◆ DOCUMENT EXTRACT:
FIG. 2 is a hardware configuration diagram of the image inspection device S. As illustrated in FIG. 2, the image capturing unit 1 includes an illumination module 10 for illuminating the workpiece W and a camera module 11 for capturing an image of the workpiece W illuminated by the illumination module 10.

The illumination module 10 includes a light emitting diode (LED) 10a that irradiates the workpiece W with light, and an LED driver 10b that controls a light amount, a light emission timing, and the like of the LED 10a. The LED driver 10b is connected to a head communication section 20 (to be described later) of the control unit 2, and is controlled by a controller 21 (to be described later) of the control unit 2.

The camera module 11 includes an AF motor 11a and a capturing board 11b. The AF motor 11a is a member for automatically focusing on the workpiece W by driving a focusing lens of an optical system (not illustrated). The autofocusing method is not particularly limited, and examples thereof include a contrast method and a liquid lens method.

The capturing board 11b includes a CMOS sensor 11c, an FPGA 11d, and a DSP 11e. The CMOS sensor 11c is an image sensor that receives reflected light emitted from the LED 10a to the workpiece W and reflected by the workpiece W. The CMOS sensor 11c is connected to the head communication section 20 of the control unit 2, and is controlled by the controller 21 of the control unit 2 to perform exposure processing at a predetermined timing for a predetermined time.

The FPGA 11d is a processing device capable of changing internal processing contents. The DSP 11e is a signal processing device. A light reception amount signal of a light receiving element included in the CMOS sensor 11c is output to the FPGA 11d and processed, and is also output to the DSP 11e and processed. The processing by the FPGA 11d and the DSP 11e is not particularly limited, and examples thereof include various kinds of filter processing. Image data processed by the FPGA 11d and the DSP 11e is transmitted from the image capturing unit 1 to the control unit 2.

The image capturing unit 1 and the control unit 2 are connected via a communication cable 6. Thus, the control unit 2 can be installed at a place away from an installation place of the image capturing unit 1.

(Configuration of PC)

The PC 3 is constituted by a general-purpose personal computer or the like. In this example, the PC 3 can be used by installing a predetermined program in a personal computer. The PC 3 includes operation devices such as a keyboard 3a and a mouse (not illustrated). The user of the image inspection device S can perform a setting operation and a selection operation of the image inspection device S by operating the operation device of the PC 3. Specific setting operation and selection operation will be described later.

◆ RECORDS SUPPLIED:
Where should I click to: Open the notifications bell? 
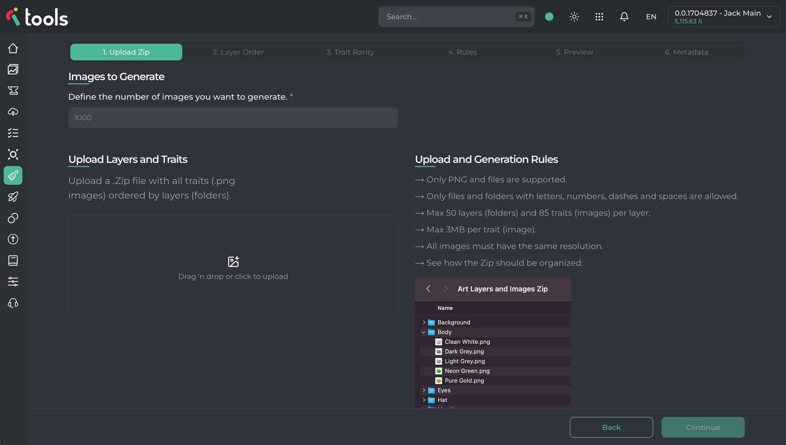click(624, 17)
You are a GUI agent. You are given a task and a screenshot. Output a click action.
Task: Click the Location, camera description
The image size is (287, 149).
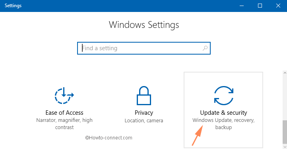144,121
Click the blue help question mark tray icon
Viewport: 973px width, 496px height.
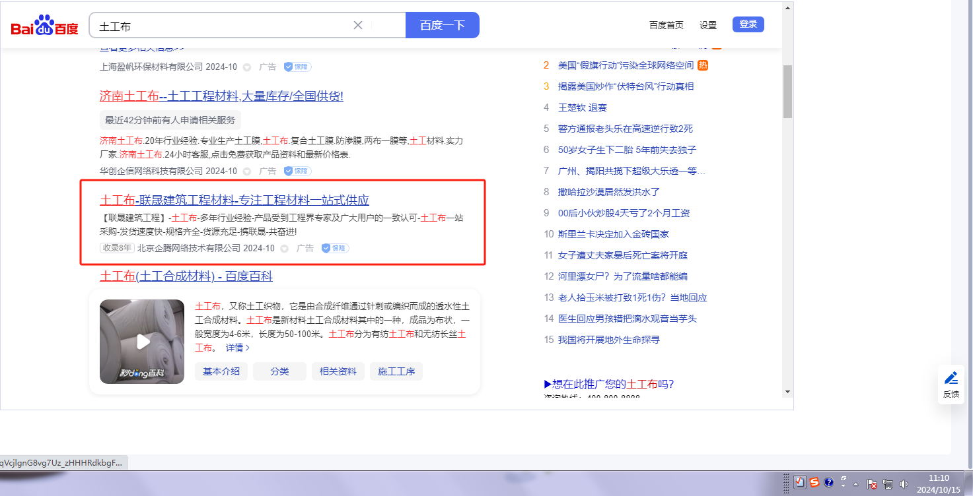pos(829,482)
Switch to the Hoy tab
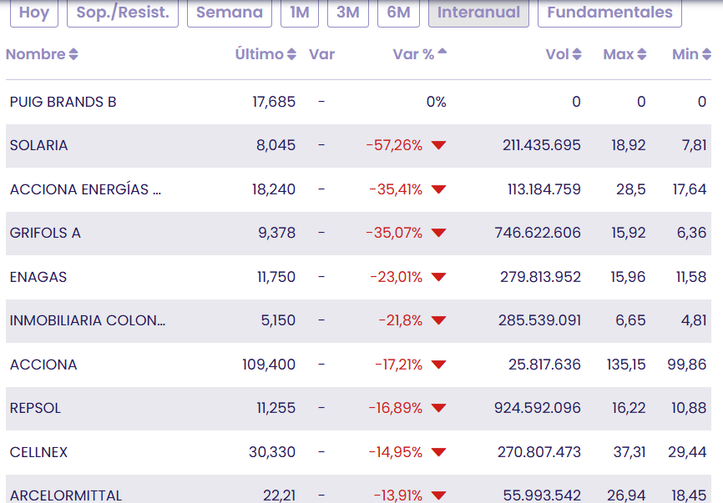 tap(34, 13)
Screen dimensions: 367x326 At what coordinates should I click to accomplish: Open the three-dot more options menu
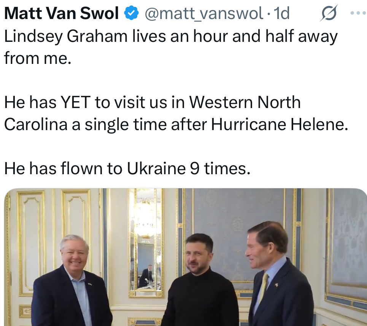pyautogui.click(x=357, y=13)
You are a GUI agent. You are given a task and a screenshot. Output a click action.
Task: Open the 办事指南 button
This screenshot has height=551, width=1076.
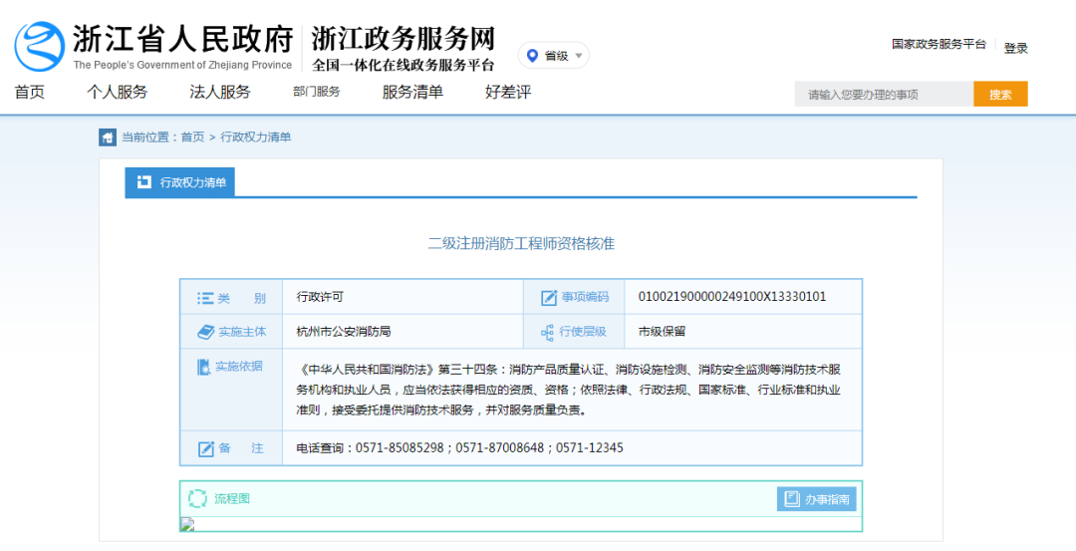816,499
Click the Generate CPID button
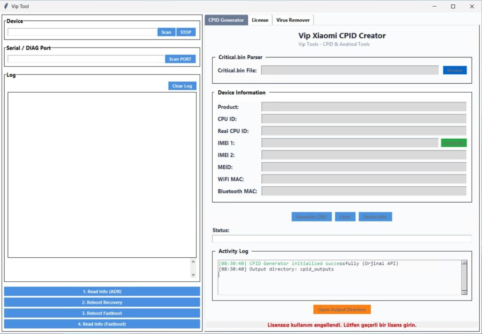This screenshot has height=334, width=482. 311,217
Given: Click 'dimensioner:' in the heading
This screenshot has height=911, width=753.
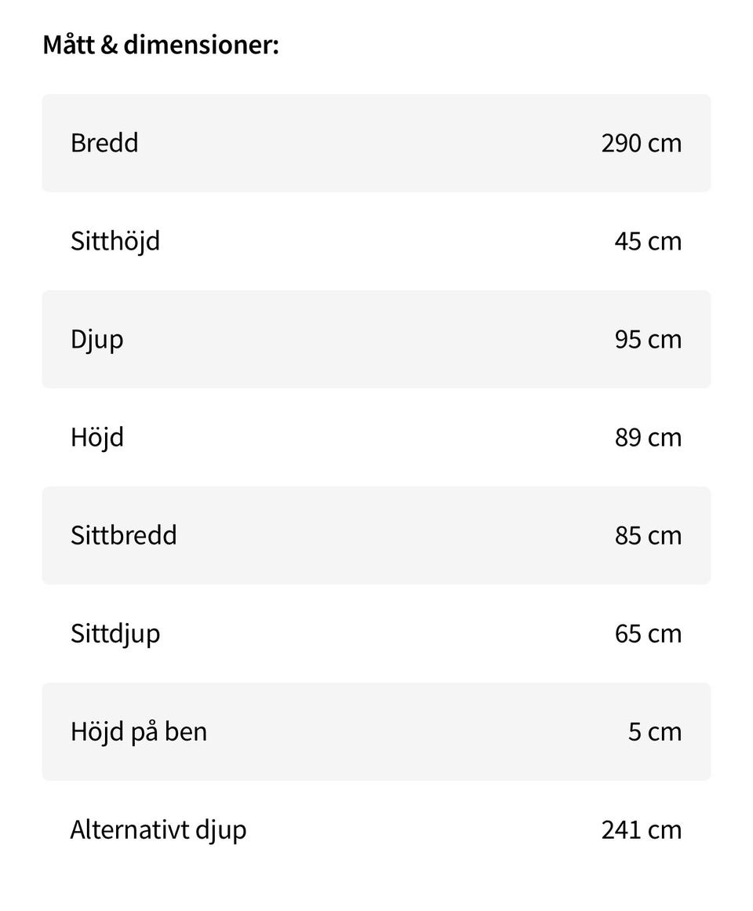Looking at the screenshot, I should (201, 45).
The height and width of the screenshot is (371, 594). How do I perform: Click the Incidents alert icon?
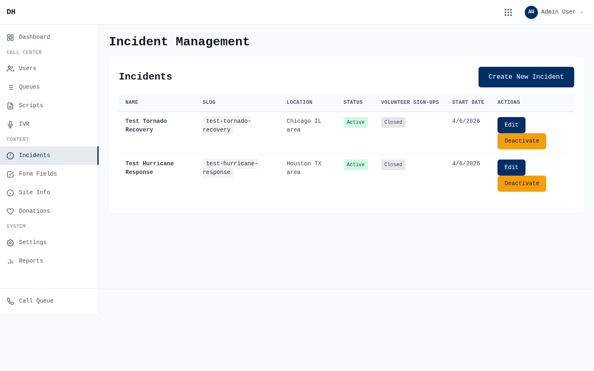click(x=10, y=155)
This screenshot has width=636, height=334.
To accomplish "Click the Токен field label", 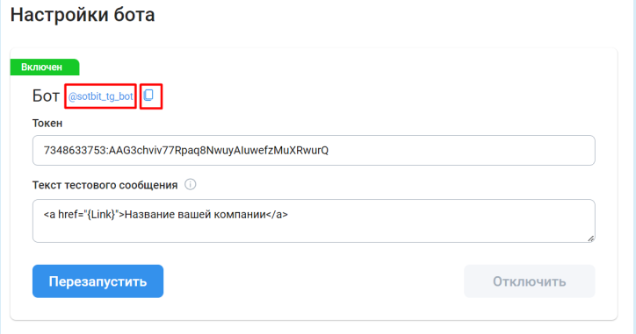I will coord(47,123).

◆ REQUIRED WORK:
a) According to the image inspection device description, what connects the image capturing unit 1 to the control unit 2?
b) Continue the image inspection device description from its final sentence.

◆ OUTPUTS BY TASK:
a) A communication cable 6 connects them.

b)
The PC 3 and the communication board 22 of the control unit 2 are connected to communicate with each other, and information based on the setting operation by the user is transmitted from the PC 3 to the control unit 2. In addition, the PC 3 can receive the image data of the workpiece W, the inspection result, and the like output from the control unit 2. The PC 3 and the control unit 2 are connected via a communication cable 7. Thus, the PC 3 can be installed at a place away from an installation place of the control unit 2.

(Configuration of Display Device)

The display device 4 includes, for example, a liquid crystal display, an organic EL display, or the like. In this example, the display device 4 includes a touch panel 4a. The touch panel 4a is a member capable of detecting an operation by a user's finger. A type of the touch panel 4a is not particularly limited, and examples thereof include a capacitance type and an infrared type. The display device 4 and the communication board 22 of the control unit 2 are connected to communicated with each other. Operation information of the touch panel 4a by the user is transmitted from the display device 4 to the control unit 2. In addition, the display device 4 can receive image data and the like of the workpiece W output from the control unit 2. The display device 4 and the control unit 2 are connected via the communication cable 7. Thus, the display device 4 can be installed at a place away from the installation place of the control unit 2.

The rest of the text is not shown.